Text block:
Be gracious in both success and failure. I once pursued a sponsor for an event, hoping the corporation would come in at 5K. They came at 1K, and I couldn’t help but be disappointed. But I started by thinking of what I appreciated, and wrote a gracious thank-you note as if I had received 5K. The contact for the company called me up, and we had a meeting. She said, “I was sorry we could only give you 1K, and knew you’d be disappointed, but your note was so sweet. I read it to the whole team.” That immediately got us in the door, and they were donors for a long time. Be gracious when you receive a rejection notice for jobs, grants, or whatever, as well as when good things happen. You never know where graciousness and appreciation will lead.
Regarding the one piece of advice I would give to a nonprofit or social impact professional just starting their career, I would encourage them to network deeply into the cause community, so they can meet, socialize and learn from others in the same career path. It’s so important to find a support community and to walk in the footsteps of people who have come before us and have faced similar opportunities and challenges.
Identify leaders and innovators in your industry and learn from them. Follow their work and thinking online. If you can, build a relationship with them and tap into their network, knowledge, and abilities. Your career and impact will accelerate if you surround yourself with people who you admire and look up to.
DO what feels like fun – go there always. You’ll find the right path for you that will perfectly suit your skills and interests. Don’t waste time in a dead-end situation where you are not encouraged, where there is infighting or competition, where your boss holds you back. Go ahead and LEAVE! 🙂
Patience, pliability and self-care. Driven by passion and purpose, often the inevitable bumps in the road can feel like a universal injustice. Keep your vision but remain responsive and adaptable. Choosing a mantra of inspiration and resilience can go a long way in those moments. And a steady routine of self-caring practices will keep your nervous system more ready for a long journey to your success.
Show up. Add value. Celebrate others’ work.
There have never been more options to make an impact than today, but sheer breadth of choices can bring about inaction. I would encourage any young professional to follow that “hell yeah!” gut feeling and focus on giving that one meaningful endeavor with their full passion. I encourage them to lower their “am I making the right choice?” hesitation and instead remain aware that it will only be one page of the many they will write in their book of life.

Data lines:
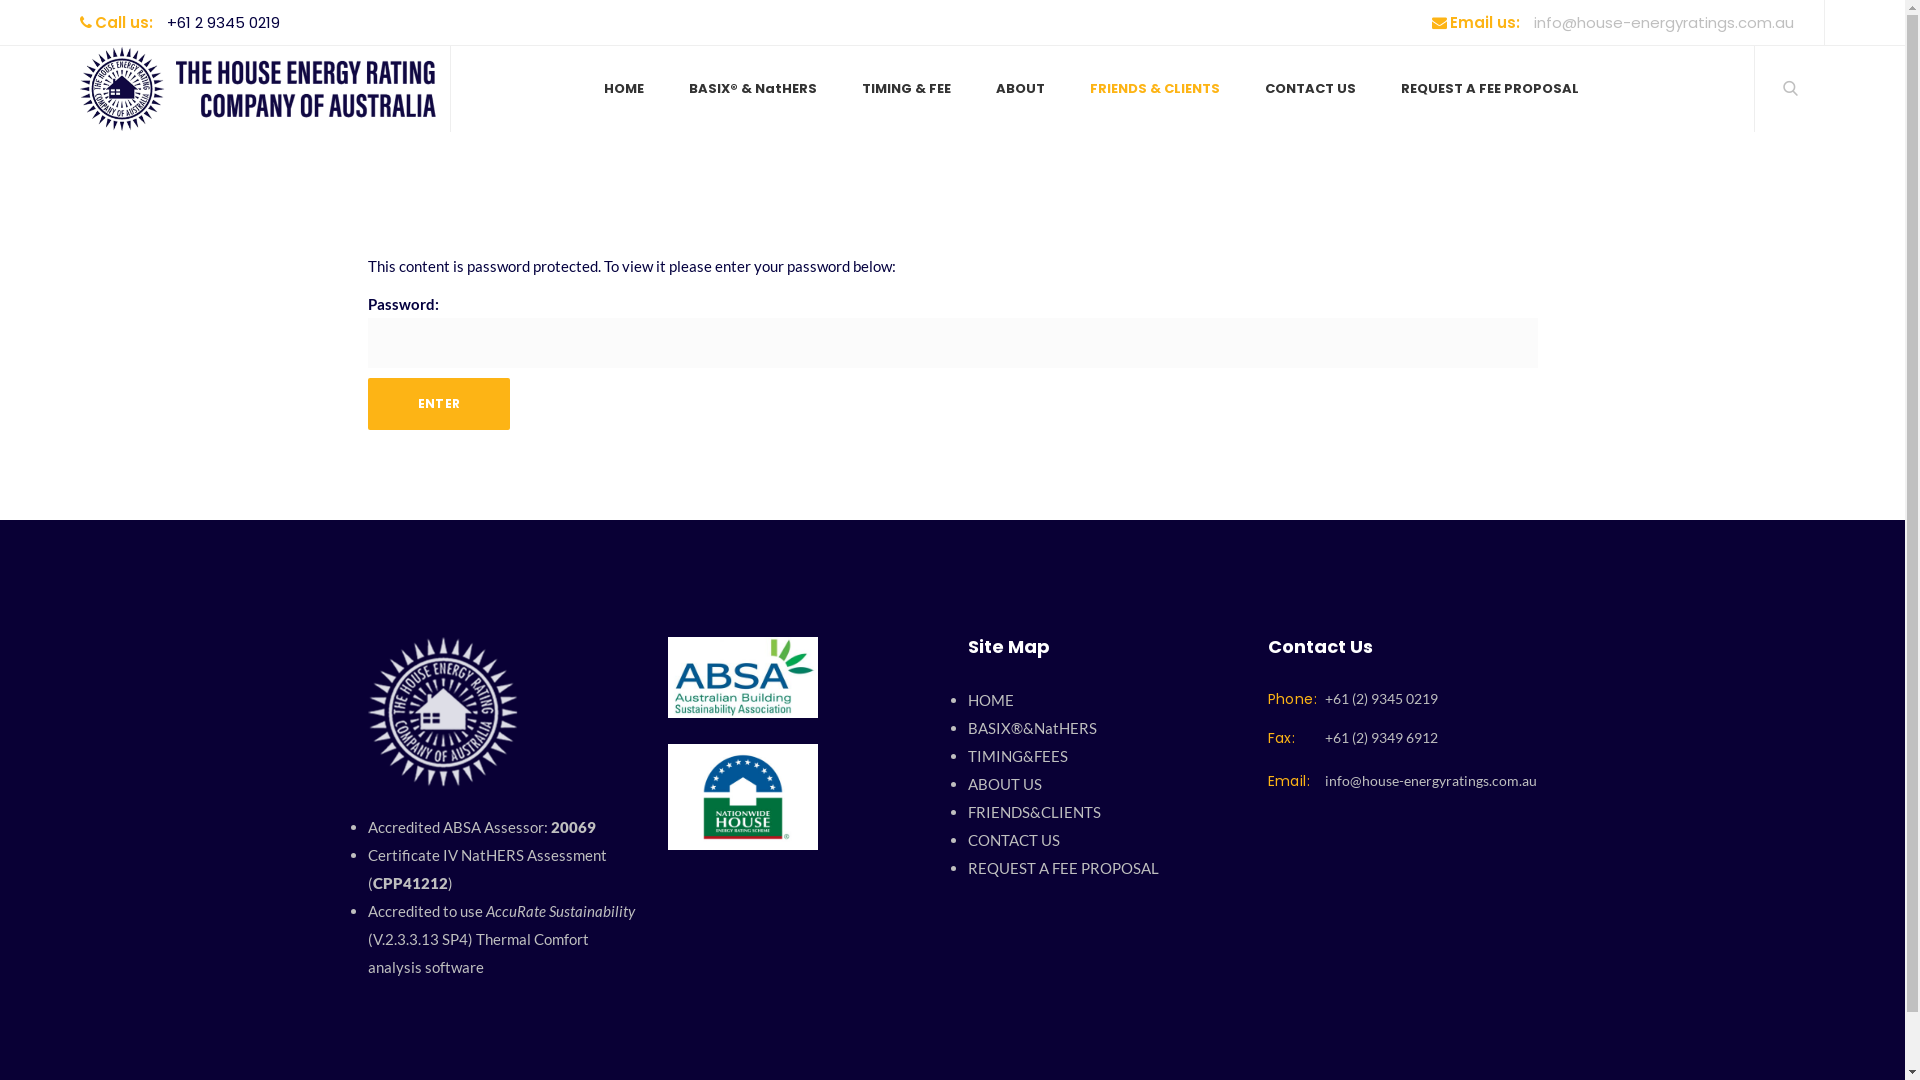 The width and height of the screenshot is (1920, 1080). What do you see at coordinates (1478, 89) in the screenshot?
I see `REQUEST A FEE PROPOSAL` at bounding box center [1478, 89].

What the exercise asks: Please copy out the whole career advice text word for word. The material is separate from the career advice text.

Output of the task:
Be gracious in both success and failure. I once pursued a sponsor for an event, hoping the corporation would come in at 5K. They came at 1K, and I couldn’t help but be disappointed. But I started by thinking of what I appreciated, and wrote a gracious thank-you note as if I had received 5K. The contact for the company called me up, and we had a meeting. She said, “I was sorry we could only give you 1K, and knew you’d be disappointed, but your note was so sweet. I read it to the whole team.” That immediately got us in the door, and they were donors for a long time. Be gracious when you receive a rejection notice for jobs, grants, or whatever, as well as when good things happen. You never know where graciousness and appreciation will lead.
Regarding the one piece of advice I would give to a nonprofit or social impact professional just starting their career, I would encourage them to network deeply into the cause community, so they can meet, socialize and learn from others in the same career path. It’s so important to find a support community and to walk in the footsteps of people who have come before us and have faced similar opportunities and challenges.
Identify leaders and innovators in your industry and learn from them. Follow their work and thinking online. If you can, build a relationship with them and tap into their network, knowledge, and abilities. Your career and impact will accelerate if you surround yourself with people who you admire and look up to.
DO what feels like fun – go there always. You’ll find the right path for you that will perfectly suit your skills and interests. Don’t waste time in a dead-end situation where you are not encouraged, where there is infighting or competition, where your boss holds you back. Go ahead and LEAVE! 🙂
Patience, pliability and self-care. Driven by passion and purpose, often the inevitable bumps in the road can feel like a universal injustice. Keep your vision but remain responsive and adaptable. Choosing a mantra of inspiration and resilience can go a long way in those moments. And a steady routine of self-caring practices will keep your nervous system more ready for a long journey to your success.
Show up. Add value. Celebrate others’ work.
There have never been more options to make an impact than today, but sheer breadth of choices can bring about inaction. I would encourage any young professional to follow that “hell yeah!” gut feeling and focus on giving that one meaningful endeavor with their full passion. I encourage them to lower their “am I making the right choice?” hesitation and instead remain aware that it will only be one page of the many they will write in their book of life.